#### Materials provided:

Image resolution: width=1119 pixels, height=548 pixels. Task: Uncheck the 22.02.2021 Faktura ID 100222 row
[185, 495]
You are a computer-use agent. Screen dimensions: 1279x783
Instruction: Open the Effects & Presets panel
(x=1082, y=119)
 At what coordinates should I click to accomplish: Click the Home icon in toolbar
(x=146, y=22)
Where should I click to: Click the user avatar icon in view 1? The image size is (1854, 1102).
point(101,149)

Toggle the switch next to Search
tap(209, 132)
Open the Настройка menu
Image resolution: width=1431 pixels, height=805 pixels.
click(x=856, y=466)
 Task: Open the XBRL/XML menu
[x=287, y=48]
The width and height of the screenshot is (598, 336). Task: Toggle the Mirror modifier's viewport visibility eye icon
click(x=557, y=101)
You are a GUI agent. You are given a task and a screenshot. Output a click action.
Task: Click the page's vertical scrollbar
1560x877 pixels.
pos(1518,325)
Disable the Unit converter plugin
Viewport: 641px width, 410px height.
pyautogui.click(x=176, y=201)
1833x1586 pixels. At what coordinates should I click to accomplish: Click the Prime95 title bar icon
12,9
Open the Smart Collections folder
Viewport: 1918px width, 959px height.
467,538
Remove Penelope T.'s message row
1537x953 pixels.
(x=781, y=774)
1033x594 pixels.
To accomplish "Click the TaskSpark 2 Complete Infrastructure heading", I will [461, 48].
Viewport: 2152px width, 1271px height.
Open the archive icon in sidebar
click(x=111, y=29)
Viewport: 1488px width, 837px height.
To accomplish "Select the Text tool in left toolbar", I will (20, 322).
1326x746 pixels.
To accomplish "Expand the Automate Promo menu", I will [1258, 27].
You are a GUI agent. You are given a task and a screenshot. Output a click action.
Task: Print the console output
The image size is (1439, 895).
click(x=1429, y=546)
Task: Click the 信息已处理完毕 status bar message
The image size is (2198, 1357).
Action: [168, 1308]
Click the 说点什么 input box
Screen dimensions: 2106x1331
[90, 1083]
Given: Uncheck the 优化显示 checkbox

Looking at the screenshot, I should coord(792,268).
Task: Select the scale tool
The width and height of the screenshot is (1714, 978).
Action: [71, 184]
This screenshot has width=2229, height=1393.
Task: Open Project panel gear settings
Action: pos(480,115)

#### What to work on:
The reply should consist solely of the number of lines in the records that include "Select".

#### Task result:
2